Police in Norway have asked how a man’s body could have lain in his flat for nine years after he is believed to have died.
The man had been in his 60s and no-one reported him missing, police told Norwegian broadcaster NRK.
Police found the body in December last year in an apartment block in the capital, Oslo.
According to NRK, the body was found when a caretaker needed to enter the apartment for maintenance work.
Police say milk cartons and letters in the home suggested that the man had died in April 2011.
‘A special case’
Oslo police inspector Grete Lien Metlid told NRK: “We have thought a lot about it, my colleagues and people who have worked with this for many years.

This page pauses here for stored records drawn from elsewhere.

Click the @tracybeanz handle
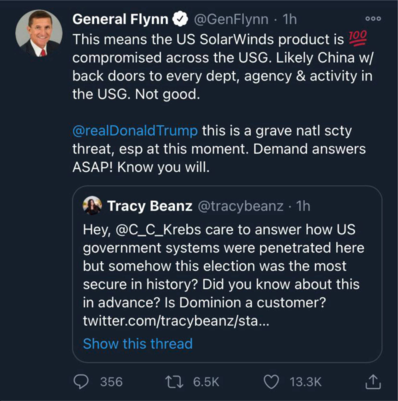The height and width of the screenshot is (401, 398). pyautogui.click(x=240, y=206)
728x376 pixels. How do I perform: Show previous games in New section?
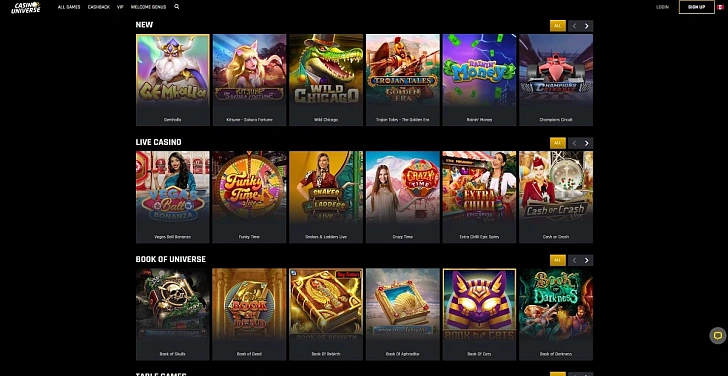point(574,26)
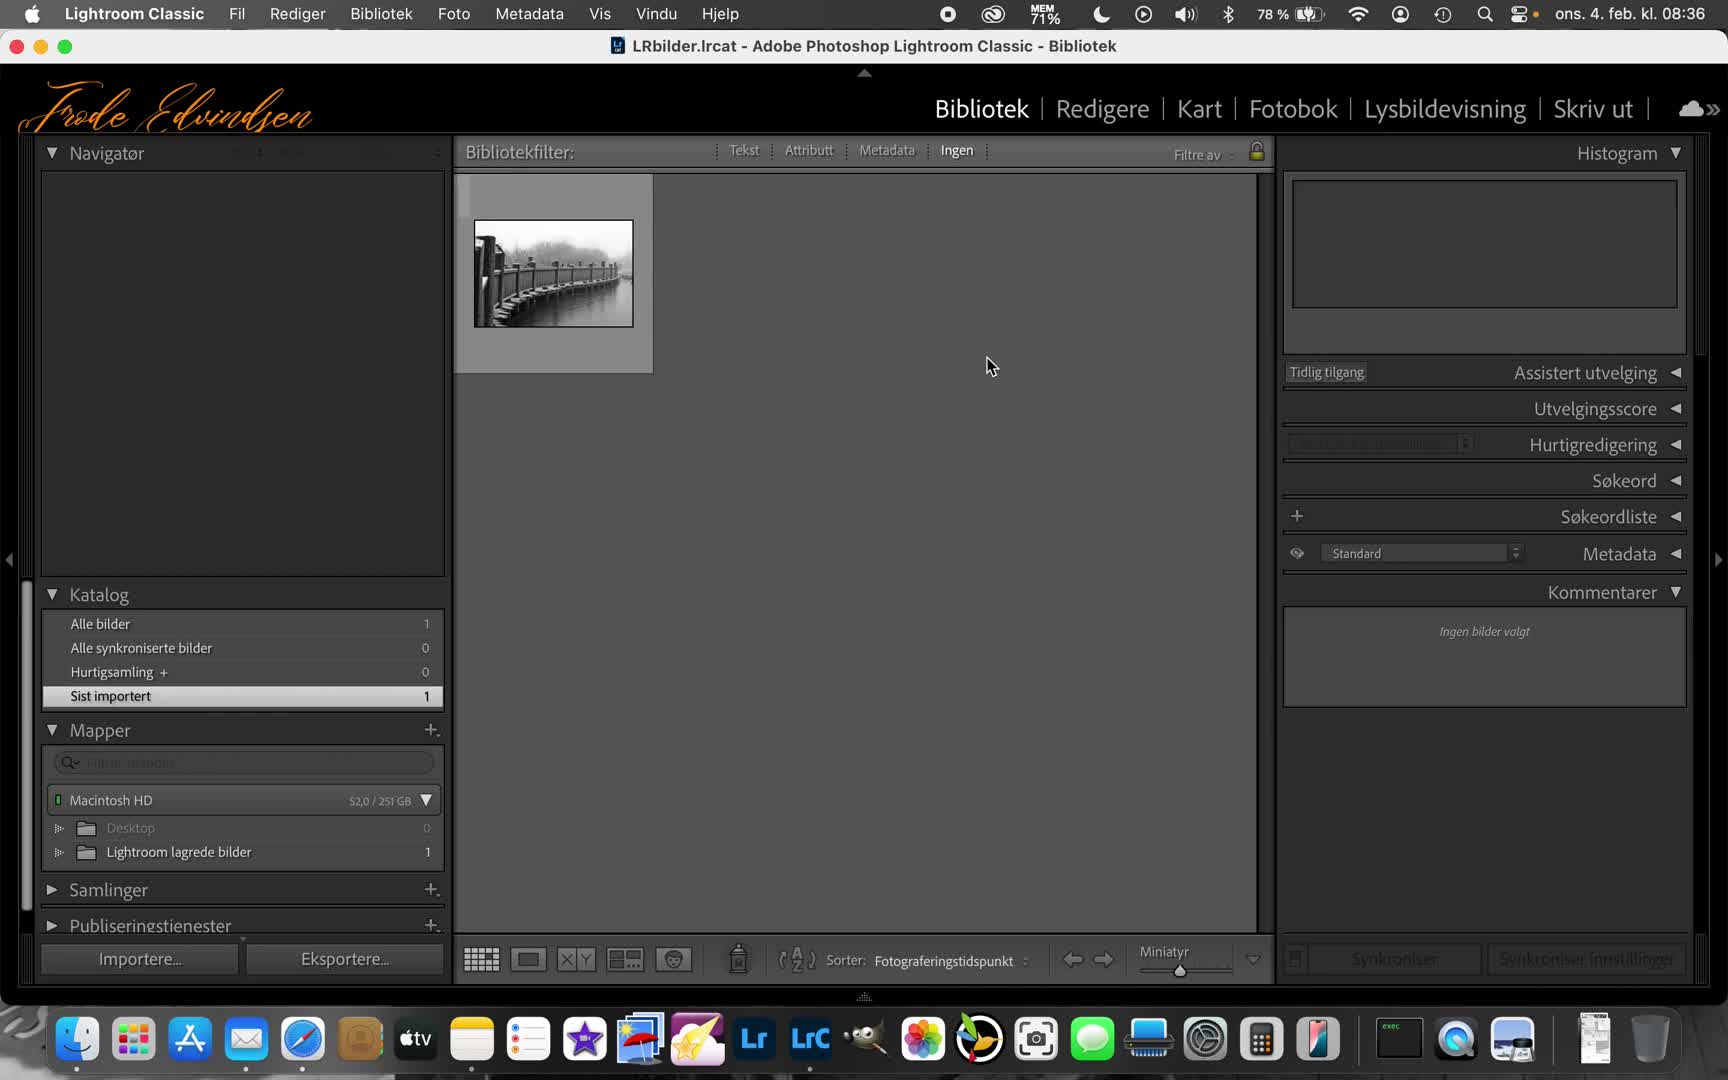The image size is (1728, 1080).
Task: Reverse the sort direction with A-Z icon
Action: pyautogui.click(x=797, y=960)
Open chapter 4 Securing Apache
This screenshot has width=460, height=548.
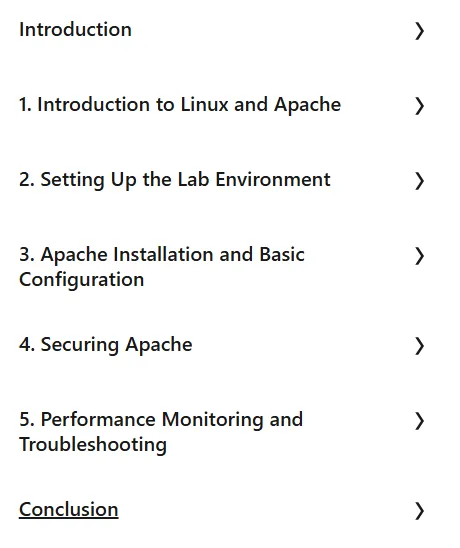tap(106, 345)
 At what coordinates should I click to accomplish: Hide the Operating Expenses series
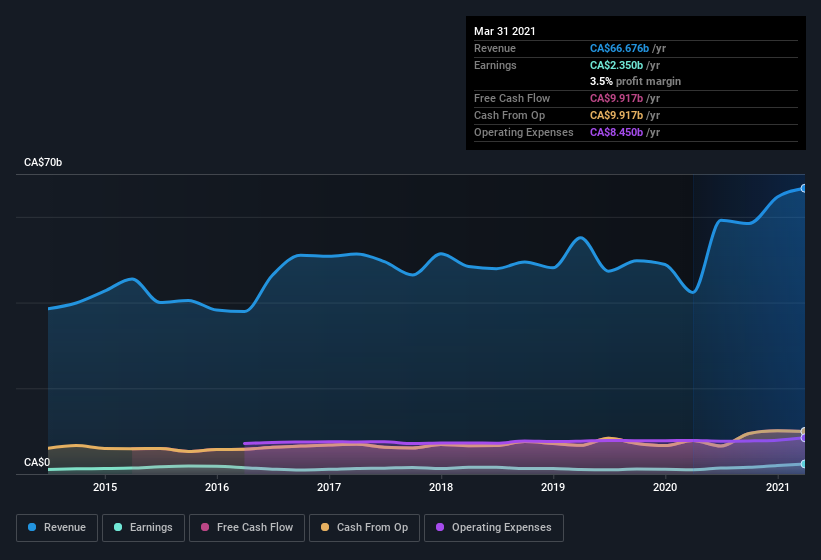coord(494,528)
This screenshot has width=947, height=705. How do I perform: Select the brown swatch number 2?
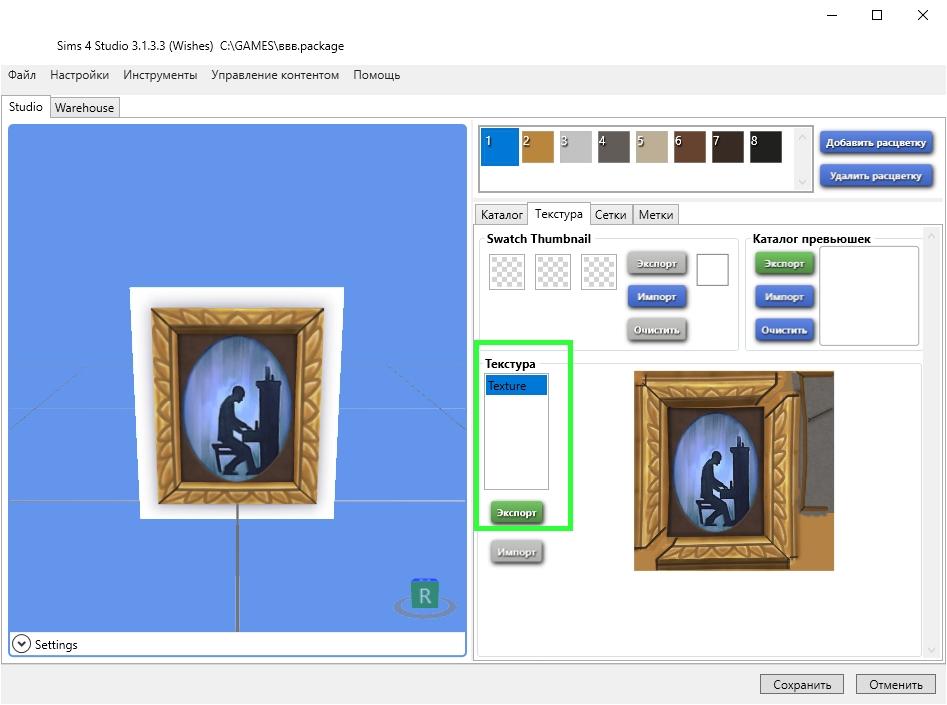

“This is a special case, and it makes us ask questions about how it could happen.”
An autopsy showed the man had died from natural causes.
The Norwegian Labour and Welfare Administration (NAV) stopped sending his pension in 2018 when they could not contact him, the report says.
Not much is known about the man, but according to NRK he had been married a number of times and had children.
“Based on the picture we have, it is obviously a person who has chosen to have little contact with others,” Ms Lien Metlid told NRK.
He was not interested in talking to anyone, according to one neighbour.
Some in Norway say the case also highlights how technology is changing society.
“All his expenses were paid automatically from his bank account, everything was automatic,” said Prof Arne Krokan at the Norwegian University of Science and Technology.
“That’s something that would not have happened in the past. So if something strange happens, it’s possible nobody will notice.”